Content Shifter: 7 Best Streaming Series of 2019 (So Far)

Film Reviews

Surprise: 2019 is halfway over. Another six months of your life have slipped by, and you were doing … what? Spending time with loved ones? Participating in humanitarian efforts? Pursuing higher education and enlightenment? Hey, no judgment here … hippies.

I know what you weren’t doing: watching enough TV. All that content isn’t going to consume itself—at least not until I launch my own premium streaming service, FrostyVision.

For the low price of $6.66 a month, you’ll have access to the latest TV series and movies—but only for a week. Then, the shows self-delete forever, and a new batch appears for another seven days; rinse, repeat, no more catch-up guilt. Just tell your friends, “Sorry, but Ozark is, like, gone—thanks, FrostyVision!

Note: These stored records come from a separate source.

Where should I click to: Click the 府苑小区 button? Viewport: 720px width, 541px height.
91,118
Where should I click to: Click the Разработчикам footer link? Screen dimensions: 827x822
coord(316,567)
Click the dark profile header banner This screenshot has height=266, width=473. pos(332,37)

In the meantime, here are seven of the best streaming series you’ve missed so far in 2019.


Doom Patrol (Season 1 on DC Universe)

You’ll never to subscribe to the DC Universe streaming service—I get it. I’m urging you to sign up for the seven-day free trial, binge Doom Patrol and bail. This twisted tale of misfit “superheroes” is more talk than fight, more emotion than logic, and Robotman (Brendan Fraser) regularly asking “What the fuck?!” for all of us. It’s welcome anarchy in corporate-comics times.

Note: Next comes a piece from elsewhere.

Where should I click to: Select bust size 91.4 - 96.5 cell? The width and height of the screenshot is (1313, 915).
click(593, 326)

Fleabag (Seasons 1–2 on Prime Video)

As Fleabag, show creator/star Phoebe Waller-Bridge is a horny, angsty and directionless Londoner who narrates her hilariously tragic mess of life directly to the camera, almost daring you to look away—which is impossible. She’s as magnetic as she is luckless. Fleabag’s 12 brief episodes careen like an all-night bender, finally wrapping up perfectly (and hangover-free).

Russian Doll (Season 1 on Netflix)

On the night of her 36th birthday, brassy New Yorker Nadia (Natasha Lyonne) dies, reappears at her party, dies again (differently), reappears, dies (differently again), reappears, etc. Despite the perpetual story reset, Russian Doll surprises at every turn, propelled by Lyonne’s dizzied-to-dogged performance and the story’s subtle time-loop clues. It’s Happier Death Day.

Good Omens (Season 1 on Prime Video)

The unlikely bromance between angel Aziraphale (Michael Sheen) and demon Crowley (David Tennant) is interrupted by the coming of the Antichrist and Armageddon—rude. Good Omens is clever, breezy fun in the face of impending doom, not to mention Tennant’s most triumphantly ridiculous performance ever (sorry, Doctor Who). Bonus: Christian groups were appalled.

PEN15 (Season 1 on Hulu)

Thirty-something actors Maya Erskine and Anna Konkle play their early-2000s selves alongside actual 13-year-olds so that we may all relive middle school … thanks? PEN15—yes, the title is the joke you think it is—is, at first, silly AF, then Erskine and Konkle blend into the characters and the pain becomes as pronounced as the laughs. Anybody remember AOL Instant Messenger?

The Umbrella Academy (Season 1 on Netflix)

If Doom Patrol is the absinthe-soaked, steam-punk cousin of Marvel’s mutant teams, then The Umbrella Academy is Wes Andersons X-Men. Seven super-powered kids born on the same day in 1989 are raised to be heroes at the Umbrella Academy … then they grow up and waaay apart. We’re-dysfunctional-but-hot histrionics aside, TUA is a cinematography nerd’s dream.

Weird City (Season 1 on YouTube Premium)

Jordan Peele produced a star-heavy sci-fi anthology series before his Twilight Zone reboot—but no one saw it because, hey, YouTube Premium. Weird City divides society literally into Haves and Have Nots, spinning six comic, Black Mirror–lite yarns about the still-flawed class delineations and tech of “the future.” Best of all, Weird City has a gym called ShapeCult.